*Kutipan Dokumen:*
........
SOLOPOS.COM - Rujito mengangkat seekor penyu dewasa di kolah Forum Konservasi Penyu Bantul (FKPB), Pantai Samas, Desa Srigading, Kecamatan Sanden. Penyu itu dia rawat setelah kedua kakinya diamputasi karena mengalami luka akibat terkena jaring nelayan. Jumat (4/11/2016) (Irwan A. Syambudi/JIBI/Harian Jogja)

Kisah inspiratif mengenai pelestari penyu.

Harianjogja.com, BANTUL — Rujito punya mimpi Bangsa Indonesia akan menjadi bangsa yang besar, tanpa ada korupsi dan alamnya lestari. Bagi dia lebih baik tidak pandai dari pada tidak tahu malu. Jika tahu malu maka tidak akan memakan apa yang bukan menjadi haknya. Jika tahu malu maka dia akan menjaga alam berserta isinya yang diberikan Tuhan. Menjaga keseimbangan alam, menjaga kepunahan hewan langka seperti penyu sudah menjadi pekerjaan Rujito.
........
*Data Terkumpul:*
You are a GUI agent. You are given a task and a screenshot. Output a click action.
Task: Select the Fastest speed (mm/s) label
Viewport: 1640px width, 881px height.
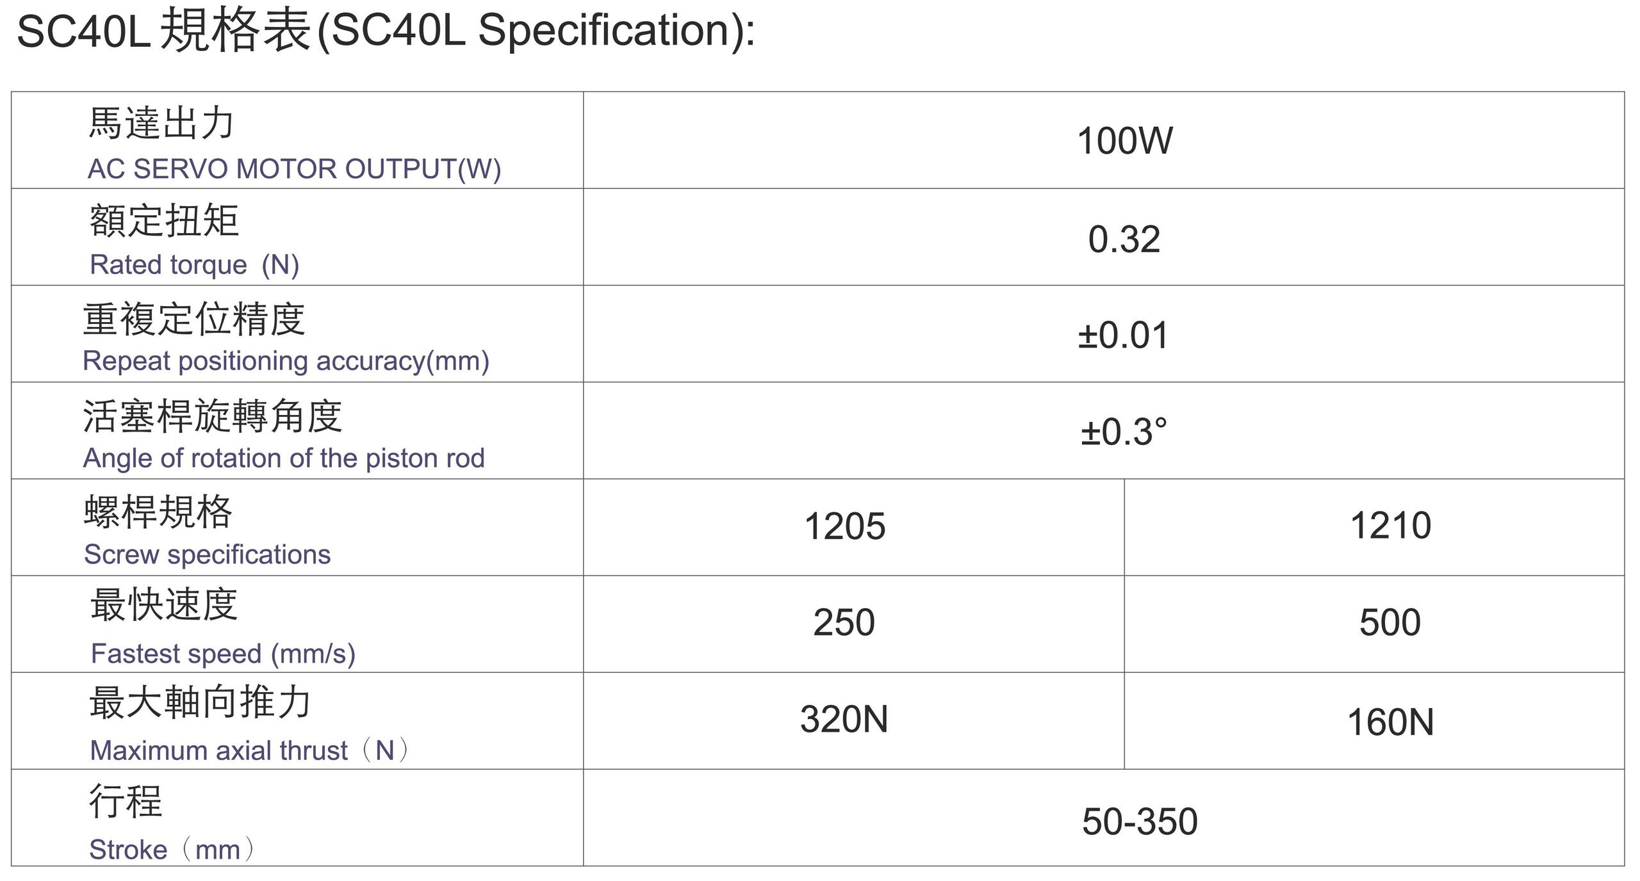(223, 654)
........
*Tugas:* Salin kata demi kata seluruh bagian kutipan tentang pelestari penyu, mulai dari "SOLOPOS.COM - Rujito" sampai dengan "A. Syambudi/JIBI/Harian Jogja)".

*Jawaban Tertulis:*
SOLOPOS.COM - Rujito mengangkat seekor penyu dewasa di kolah Forum Konservasi Penyu Bantul (FKPB), Pantai Samas, Desa Srigading, Kecamatan Sanden. Penyu itu dia rawat setelah kedua kakinya diamputasi karena mengalami luka akibat terkena jaring nelayan. Jumat (4/11/2016) (Irwan A. Syambudi/JIBI/Harian Jogja)